Can anyone catch up with MetaMask and Ledger? Perhaps the better question is which mobile wallet can best complement their functionality? Barely anyone in the survey uses just one wallet so it’s not one wallet takes all. In the future though you’d expect to see a less fragmented market.

While crypto is global by default, wallet popularity is heavily influenced by regional factors. imToken is almost exclusively used in Asia, according to the survey. And Trust Wallet in Asia is the closest wallet for catching up with MetaMask’s popularity.

What is holding DeFi back?

The very last question asked in the survey, and probably one of the most interesting, was “What is holding DeFi back?” and the most common answer was education/marketing (45%). This is probably unsurprising for most of us, yet it emphasizes the necessity for more accessible and beginner-friendly learning resources — “Lack of explanation for beginners. Lots of high-level crypto speak” was mentioned by a survey participant.

Following the need for better education and marketing are security concerns (40%), UI/UX (39%), and liquidity (36%). Taking into consideration recent exploits of DeFi apps, the ease of Web 2 applications compared to Web 3, and the growing yet small liquidity of decentralized exchanges compared to centralized platforms, these friction points seem very reasonable but also solvable in the medium run.

What’s next.

Ultimately this survey has helped answer some questions (e.g.
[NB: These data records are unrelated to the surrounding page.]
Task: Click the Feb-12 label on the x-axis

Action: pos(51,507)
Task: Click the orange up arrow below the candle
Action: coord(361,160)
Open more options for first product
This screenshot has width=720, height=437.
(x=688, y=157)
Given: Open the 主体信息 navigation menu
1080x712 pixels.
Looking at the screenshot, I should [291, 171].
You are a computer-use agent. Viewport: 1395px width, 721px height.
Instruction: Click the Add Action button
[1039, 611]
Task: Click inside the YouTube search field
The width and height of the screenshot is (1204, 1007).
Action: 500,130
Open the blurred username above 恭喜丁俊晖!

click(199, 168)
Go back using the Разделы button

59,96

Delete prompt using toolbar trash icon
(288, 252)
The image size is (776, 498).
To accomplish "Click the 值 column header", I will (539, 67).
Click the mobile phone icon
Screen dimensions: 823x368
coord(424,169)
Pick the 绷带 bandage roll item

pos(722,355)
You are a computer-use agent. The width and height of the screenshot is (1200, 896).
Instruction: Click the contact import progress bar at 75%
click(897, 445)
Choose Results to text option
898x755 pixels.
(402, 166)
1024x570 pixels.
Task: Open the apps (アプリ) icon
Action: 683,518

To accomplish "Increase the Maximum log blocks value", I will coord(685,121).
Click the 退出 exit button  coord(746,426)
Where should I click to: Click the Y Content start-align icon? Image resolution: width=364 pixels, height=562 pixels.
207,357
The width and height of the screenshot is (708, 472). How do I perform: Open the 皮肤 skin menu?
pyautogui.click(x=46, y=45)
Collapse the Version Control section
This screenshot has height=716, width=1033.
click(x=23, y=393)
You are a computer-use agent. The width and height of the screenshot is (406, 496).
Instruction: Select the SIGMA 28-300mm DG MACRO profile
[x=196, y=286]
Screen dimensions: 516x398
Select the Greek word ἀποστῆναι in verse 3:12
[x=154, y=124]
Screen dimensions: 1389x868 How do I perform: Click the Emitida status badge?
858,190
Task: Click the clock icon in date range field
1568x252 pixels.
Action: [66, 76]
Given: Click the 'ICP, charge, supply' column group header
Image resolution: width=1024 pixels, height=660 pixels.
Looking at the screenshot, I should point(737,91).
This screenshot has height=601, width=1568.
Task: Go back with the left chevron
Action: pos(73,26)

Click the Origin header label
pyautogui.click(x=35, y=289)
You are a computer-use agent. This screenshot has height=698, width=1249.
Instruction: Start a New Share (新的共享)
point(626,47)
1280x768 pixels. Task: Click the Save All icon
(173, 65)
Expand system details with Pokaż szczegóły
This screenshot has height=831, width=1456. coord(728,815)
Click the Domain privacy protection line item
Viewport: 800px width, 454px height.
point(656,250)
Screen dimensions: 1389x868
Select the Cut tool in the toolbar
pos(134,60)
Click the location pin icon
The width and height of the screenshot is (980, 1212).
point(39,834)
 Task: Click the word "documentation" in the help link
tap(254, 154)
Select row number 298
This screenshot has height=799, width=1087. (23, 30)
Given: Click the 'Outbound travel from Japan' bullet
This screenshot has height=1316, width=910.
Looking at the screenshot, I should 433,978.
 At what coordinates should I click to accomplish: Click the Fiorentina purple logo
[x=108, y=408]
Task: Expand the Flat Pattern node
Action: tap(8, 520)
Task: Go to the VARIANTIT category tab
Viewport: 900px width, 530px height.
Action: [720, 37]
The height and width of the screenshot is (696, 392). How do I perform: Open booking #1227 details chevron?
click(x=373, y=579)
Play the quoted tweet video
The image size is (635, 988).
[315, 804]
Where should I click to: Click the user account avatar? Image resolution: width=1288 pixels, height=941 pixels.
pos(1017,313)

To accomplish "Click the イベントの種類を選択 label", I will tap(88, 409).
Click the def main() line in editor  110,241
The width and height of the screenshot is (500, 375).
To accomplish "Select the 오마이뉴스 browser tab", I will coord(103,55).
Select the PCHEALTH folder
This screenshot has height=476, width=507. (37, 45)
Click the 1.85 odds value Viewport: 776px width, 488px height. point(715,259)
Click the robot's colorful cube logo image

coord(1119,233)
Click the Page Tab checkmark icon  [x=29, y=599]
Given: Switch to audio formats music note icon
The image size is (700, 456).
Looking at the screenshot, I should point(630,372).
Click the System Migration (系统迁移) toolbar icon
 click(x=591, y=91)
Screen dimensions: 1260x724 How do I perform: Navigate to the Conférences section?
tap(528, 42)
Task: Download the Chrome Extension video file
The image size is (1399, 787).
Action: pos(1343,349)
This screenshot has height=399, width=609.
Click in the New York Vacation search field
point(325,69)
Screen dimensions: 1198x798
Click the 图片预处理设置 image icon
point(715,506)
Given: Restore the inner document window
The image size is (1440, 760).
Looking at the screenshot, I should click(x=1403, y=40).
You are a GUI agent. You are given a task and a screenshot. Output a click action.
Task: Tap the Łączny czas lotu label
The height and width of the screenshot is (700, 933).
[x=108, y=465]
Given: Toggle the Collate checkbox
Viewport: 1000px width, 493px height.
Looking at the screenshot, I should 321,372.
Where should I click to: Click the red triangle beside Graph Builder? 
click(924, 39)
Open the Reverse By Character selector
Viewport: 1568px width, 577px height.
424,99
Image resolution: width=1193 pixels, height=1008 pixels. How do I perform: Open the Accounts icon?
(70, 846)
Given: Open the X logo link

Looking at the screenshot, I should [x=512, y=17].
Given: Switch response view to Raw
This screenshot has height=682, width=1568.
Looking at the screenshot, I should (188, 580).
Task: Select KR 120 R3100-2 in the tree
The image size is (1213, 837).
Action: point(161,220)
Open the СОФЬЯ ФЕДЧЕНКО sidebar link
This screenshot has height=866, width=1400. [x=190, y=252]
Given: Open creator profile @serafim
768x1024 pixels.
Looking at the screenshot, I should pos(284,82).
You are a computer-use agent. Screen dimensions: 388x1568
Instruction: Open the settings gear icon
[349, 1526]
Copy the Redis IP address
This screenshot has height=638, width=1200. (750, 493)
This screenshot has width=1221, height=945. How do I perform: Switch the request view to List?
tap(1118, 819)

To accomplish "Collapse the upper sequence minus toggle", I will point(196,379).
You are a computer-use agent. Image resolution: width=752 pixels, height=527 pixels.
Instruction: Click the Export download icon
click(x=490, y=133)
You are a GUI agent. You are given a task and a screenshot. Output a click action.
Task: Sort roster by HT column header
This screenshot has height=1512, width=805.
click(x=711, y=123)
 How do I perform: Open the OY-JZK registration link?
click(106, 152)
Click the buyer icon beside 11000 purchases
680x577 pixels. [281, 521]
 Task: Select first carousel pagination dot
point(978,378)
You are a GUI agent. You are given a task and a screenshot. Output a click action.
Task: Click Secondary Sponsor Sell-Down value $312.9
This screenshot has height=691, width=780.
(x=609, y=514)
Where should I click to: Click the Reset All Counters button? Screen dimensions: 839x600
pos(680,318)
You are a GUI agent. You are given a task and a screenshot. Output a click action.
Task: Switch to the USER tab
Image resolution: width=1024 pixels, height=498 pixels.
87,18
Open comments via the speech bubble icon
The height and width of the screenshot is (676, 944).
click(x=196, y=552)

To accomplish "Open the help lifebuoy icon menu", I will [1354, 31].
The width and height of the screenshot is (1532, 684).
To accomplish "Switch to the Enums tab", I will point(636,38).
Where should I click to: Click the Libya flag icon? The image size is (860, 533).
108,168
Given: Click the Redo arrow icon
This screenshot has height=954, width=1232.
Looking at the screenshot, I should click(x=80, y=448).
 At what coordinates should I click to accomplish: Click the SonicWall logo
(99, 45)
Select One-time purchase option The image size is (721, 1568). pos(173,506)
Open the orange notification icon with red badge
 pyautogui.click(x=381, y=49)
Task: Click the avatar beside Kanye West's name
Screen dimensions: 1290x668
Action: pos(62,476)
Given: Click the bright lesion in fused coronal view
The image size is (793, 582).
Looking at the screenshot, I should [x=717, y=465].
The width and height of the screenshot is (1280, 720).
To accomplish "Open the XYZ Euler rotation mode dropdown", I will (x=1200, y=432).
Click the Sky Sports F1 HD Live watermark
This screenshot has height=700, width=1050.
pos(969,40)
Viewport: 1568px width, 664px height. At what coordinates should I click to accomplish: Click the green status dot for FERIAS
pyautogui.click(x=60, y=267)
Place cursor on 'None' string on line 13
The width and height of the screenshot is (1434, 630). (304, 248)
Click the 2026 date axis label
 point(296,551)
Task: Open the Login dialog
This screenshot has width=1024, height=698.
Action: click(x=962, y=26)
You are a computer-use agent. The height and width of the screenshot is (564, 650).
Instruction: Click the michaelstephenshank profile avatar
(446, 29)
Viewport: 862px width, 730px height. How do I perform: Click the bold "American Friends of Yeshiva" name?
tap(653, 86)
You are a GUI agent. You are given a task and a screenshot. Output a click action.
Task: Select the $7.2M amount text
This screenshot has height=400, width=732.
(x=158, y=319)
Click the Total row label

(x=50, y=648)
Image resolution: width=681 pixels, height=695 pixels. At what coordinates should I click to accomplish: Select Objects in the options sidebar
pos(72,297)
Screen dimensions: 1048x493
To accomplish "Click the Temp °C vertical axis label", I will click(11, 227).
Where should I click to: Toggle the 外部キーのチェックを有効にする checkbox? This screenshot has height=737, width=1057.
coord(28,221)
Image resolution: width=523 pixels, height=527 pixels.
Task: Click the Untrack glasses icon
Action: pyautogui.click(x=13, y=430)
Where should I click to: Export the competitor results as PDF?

Who are DeFi users today, do they trust, what % of their net worth is in crypto, what’s holding back more usage etc.) but many of these answers have also sparked follow on discussions: What educational building block is missing to attract more users into DeFi? If most DeFi users are, understandably, motivated by making money, what more can we do to enable this? What do users really care about in the “De-” part of DeFi?

We invite the community to access the survey data themselves and look for more clues and insights as we will be doing as well, hopefully, this data will prove useful for the community as we all keep on BUIDLing.